# GOAL
How many lines of the data below contain the string "Task"? Reply with the number alone.

+++ ENTRIES

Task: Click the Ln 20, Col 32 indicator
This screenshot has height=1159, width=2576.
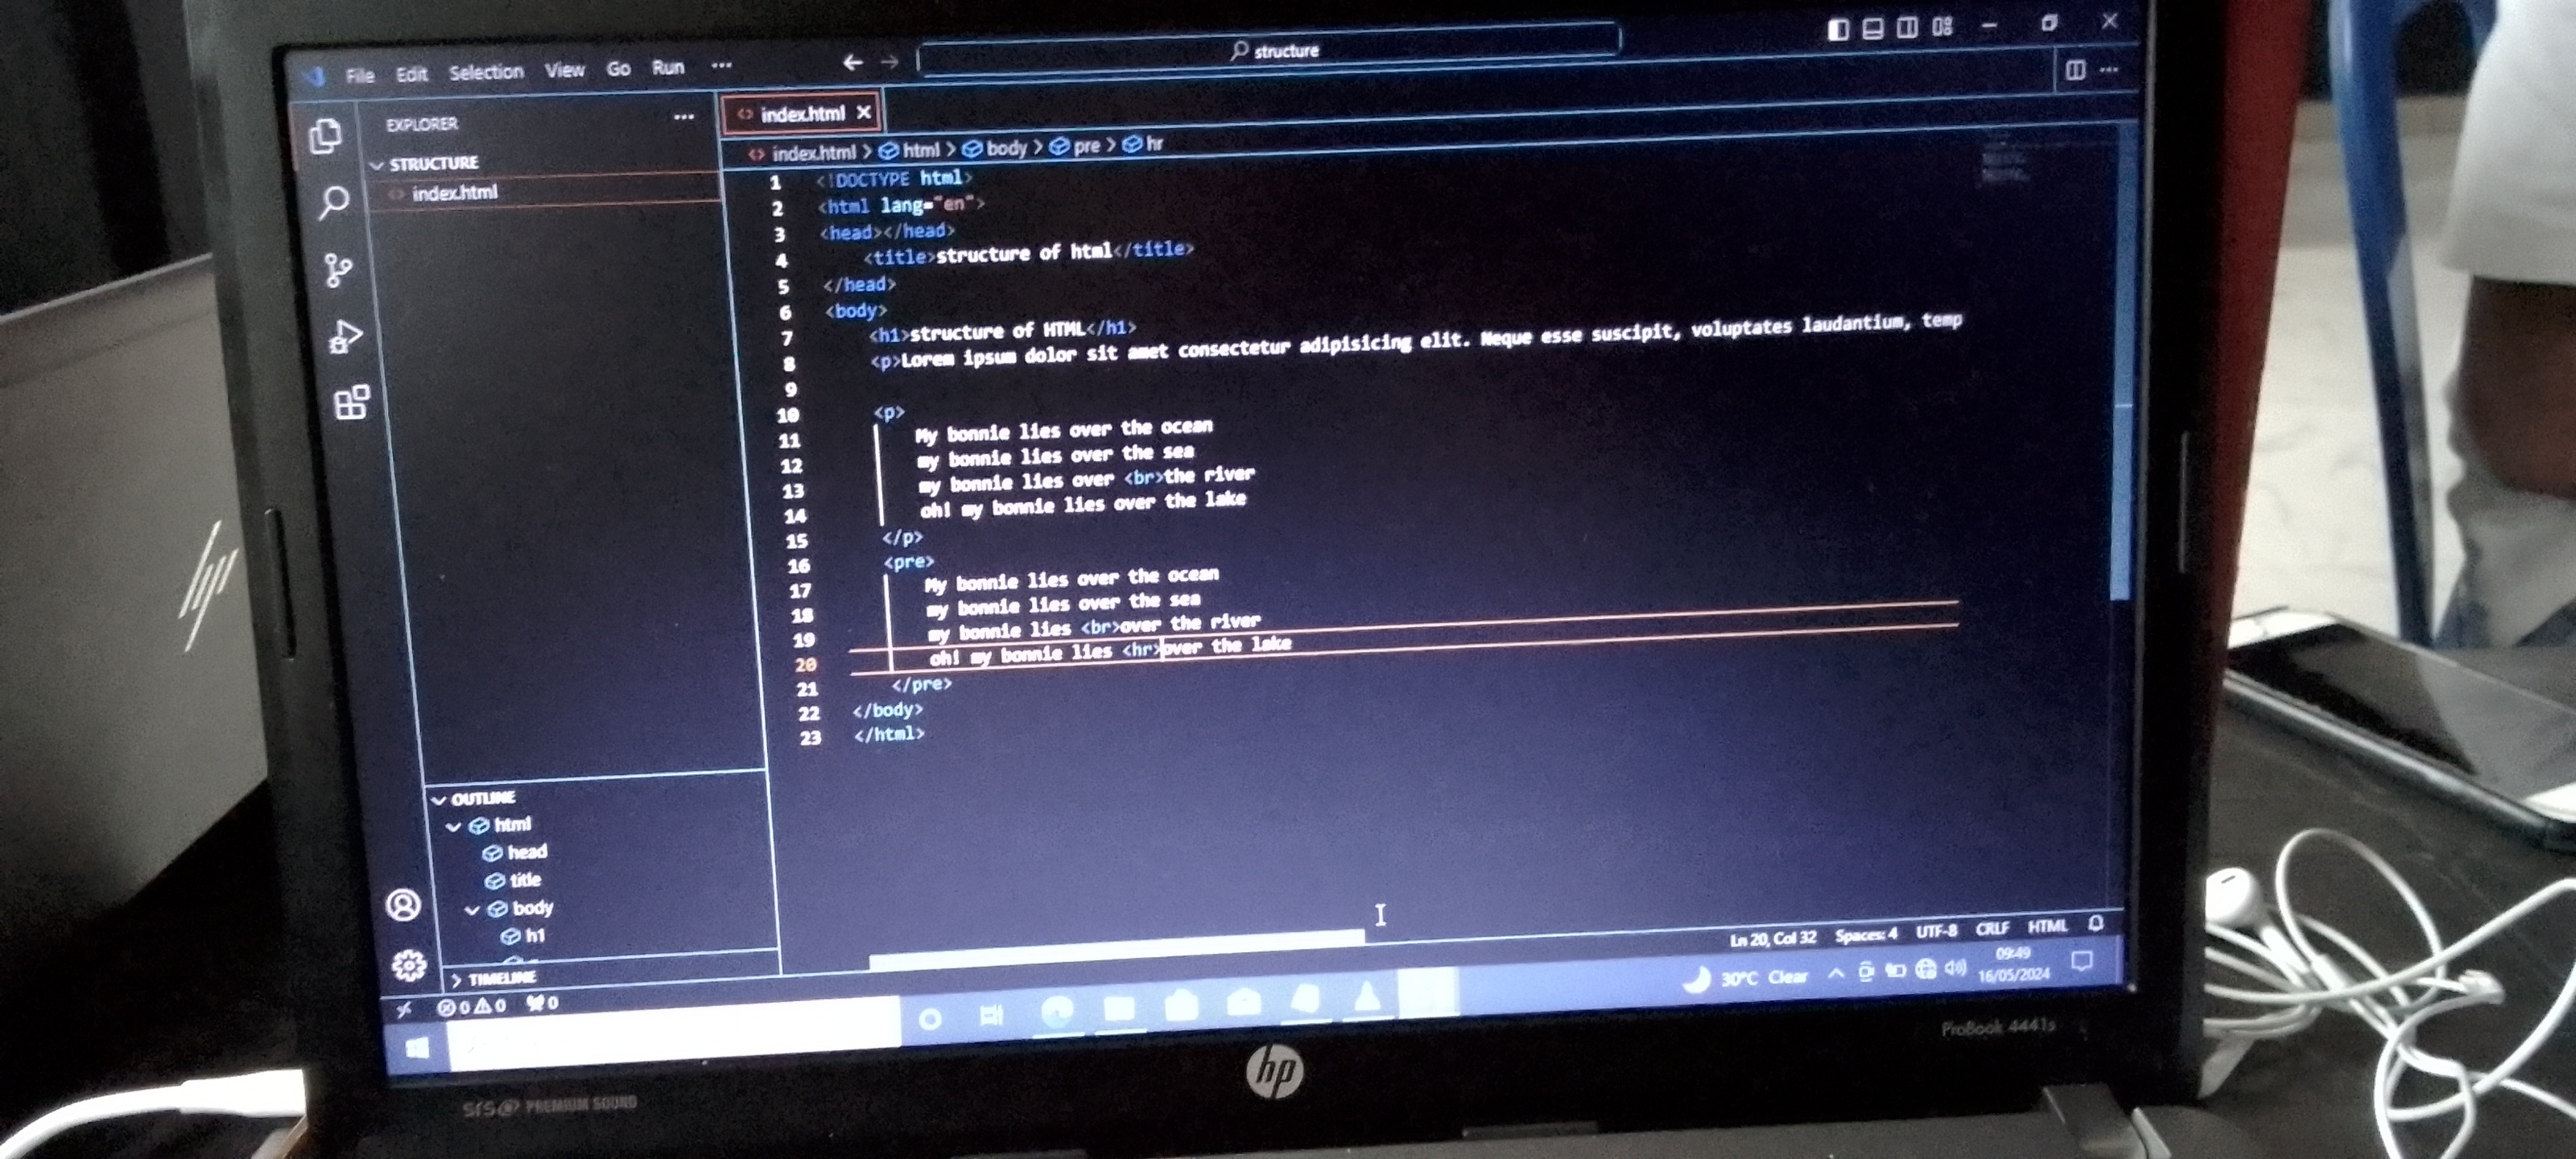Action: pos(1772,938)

++++++
+++ ENTRIES

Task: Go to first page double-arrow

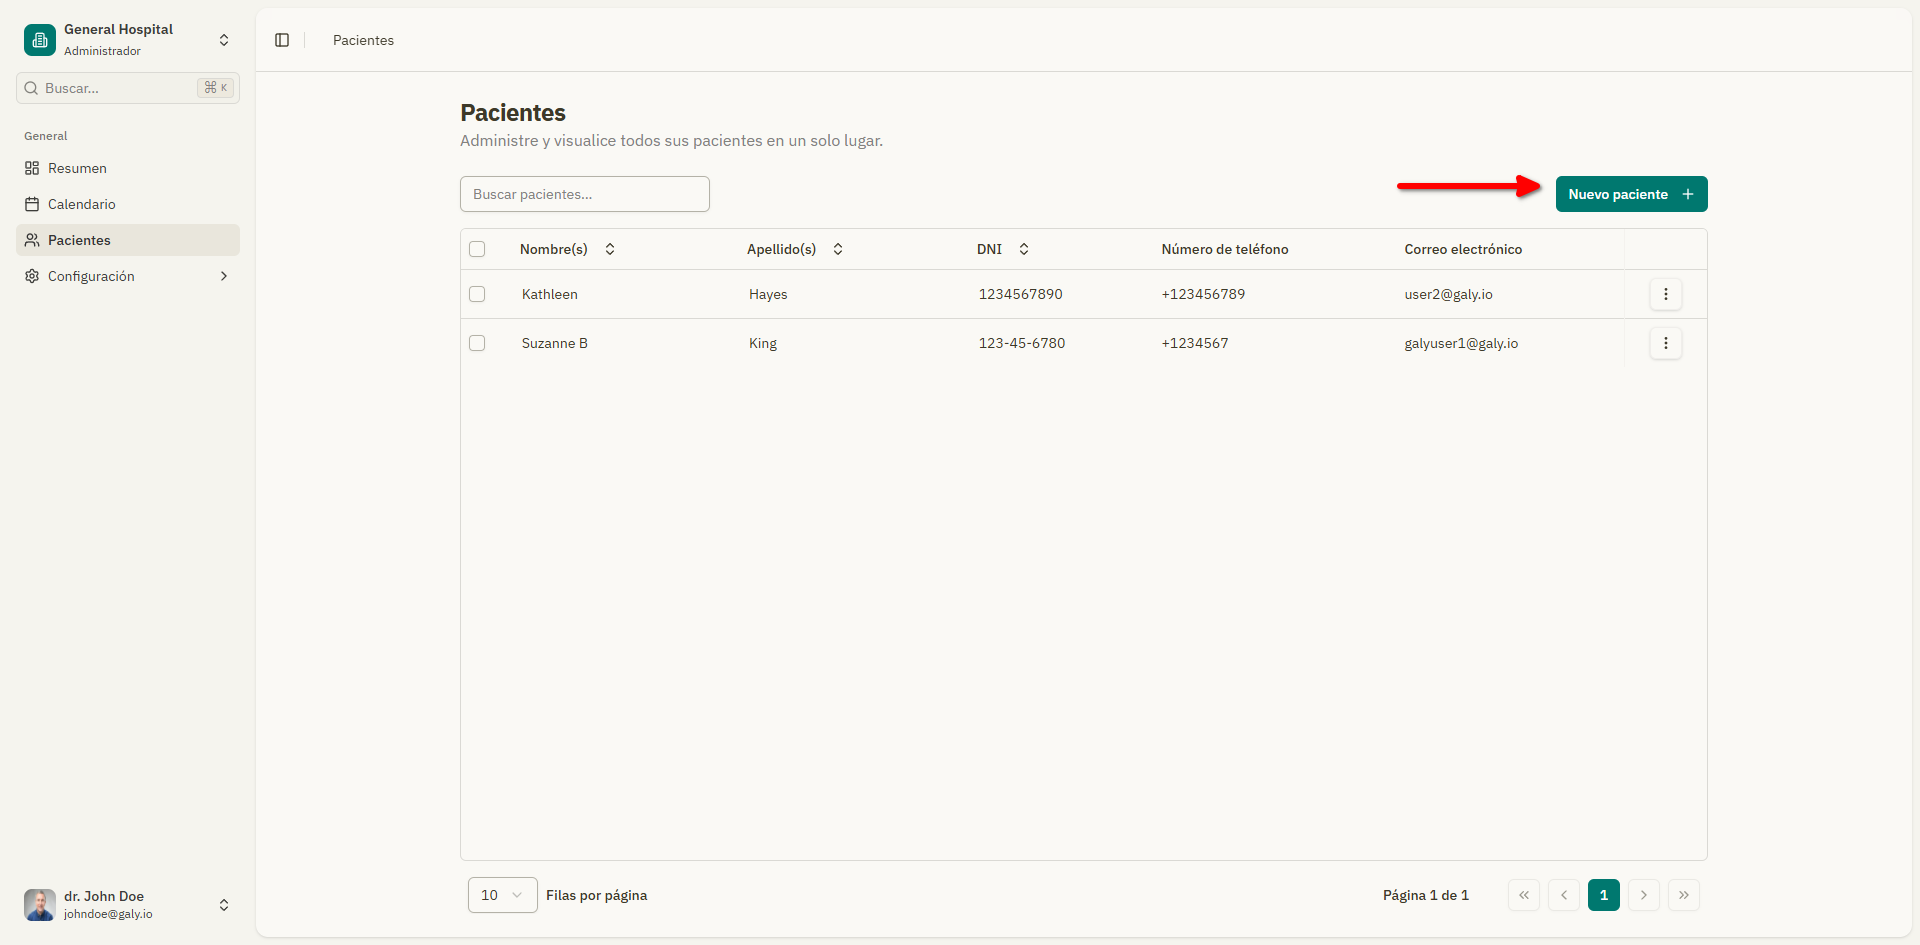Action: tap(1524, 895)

++++++

# SOLUTION TO THIS EXERCISE
2